On Thu, Oct 30, 2025 at 8:41âAM Cole Bollig <cabollig@xxxxxxxx> wrote:
Hi Curtis,

  1. The gap is not caused by assigning the job to a slot. At the point of the first message, the Starter should have completed setting up the jobs environment/scratch space and transferred all input files in preparation for executing the job. Due to potential job execution deferral via cron specifications, the Starter doesn't actually spawn the job right then. Rather it sets a timer (in the non-deferral case to zero) to handle in daemon core (our event driven code handler). Even though the job spawn is ready to go, daemon core may service other actions (i.e. Timers, commands, pipes, etc) that are ready to be handled. You could try upping the starts debug with D_FULLDEBUG to hopefully see what is happening between the two messages.
  2. I have multiple things regarding your cgroups question and comments
    1. I do not believe this is affecting the time gap between the two messages in the previous question since the starter does cgroup setup after the second message
    2. USE_CGROUPS is no longer a configuration option. This was an option while we were still developing cgroup support and had less confidence in HTCondor's integration with cgroups. However, we are trying to move to a world of always using cgroups (when HTCondor is able) as cgroups provides much better monitoring, control, and guarantees of clean up.
    3. What version of HTCondor is this EP running?

Material ->

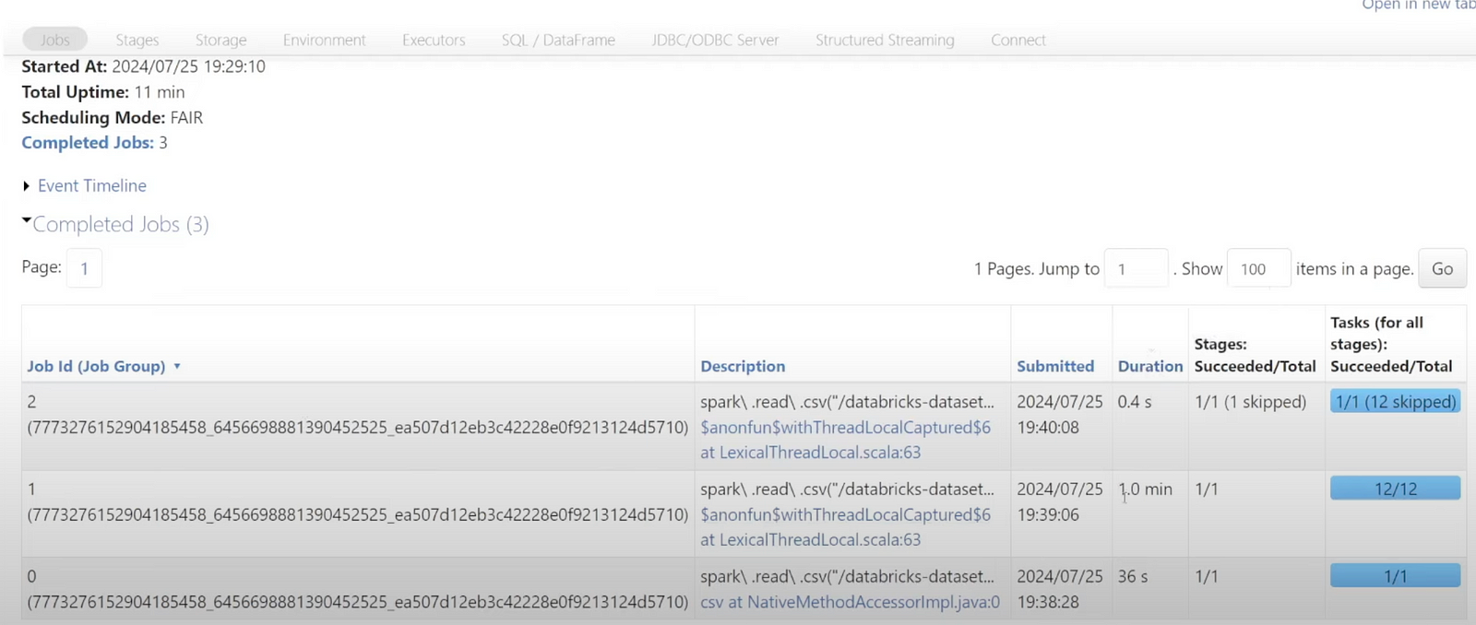
Task: Collapse the Completed Jobs (3) section
Action: 120,225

What to work on ->
Reproduce, in full and without alteration, the mailing-list reply about the HTCondor Starter and cgroups that appears above.

Full solution ->
On Thu, Oct 30, 2025 at 8:41âAM Cole Bollig <cabollig@xxxxxxxx> wrote:
Hi Curtis,

  1. The gap is not caused by assigning the job to a slot. At the point of the first message, the Starter should have completed setting up the jobs environment/scratch space and transferred all input files in preparation for executing the job. Due to potential job execution deferral via cron specifications, the Starter doesn't actually spawn the job right then. Rather it sets a timer (in the non-deferral case to zero) to handle in daemon core (our event driven code handler). Even though the job spawn is ready to go, daemon core may service other actions (i.e. Timers, commands, pipes, etc) that are ready to be handled. You could try upping the starts debug with D_FULLDEBUG to hopefully see what is happening between the two messages.
  2. I have multiple things regarding your cgroups question and comments
    1. I do not believe this is affecting the time gap between the two messages in the previous question since the starter does cgroup setup after the second message
    2. USE_CGROUPS is no longer a configuration option. This was an option while we were still developing cgroup support and had less confidence in HTCondor's integration with cgroups. However, we are trying to move to a world of always using cgroups (when HTCondor is able) as cgroups provides much better monitoring, control, and guarantees of clean up.
    3. What version of HTCondor is this EP running?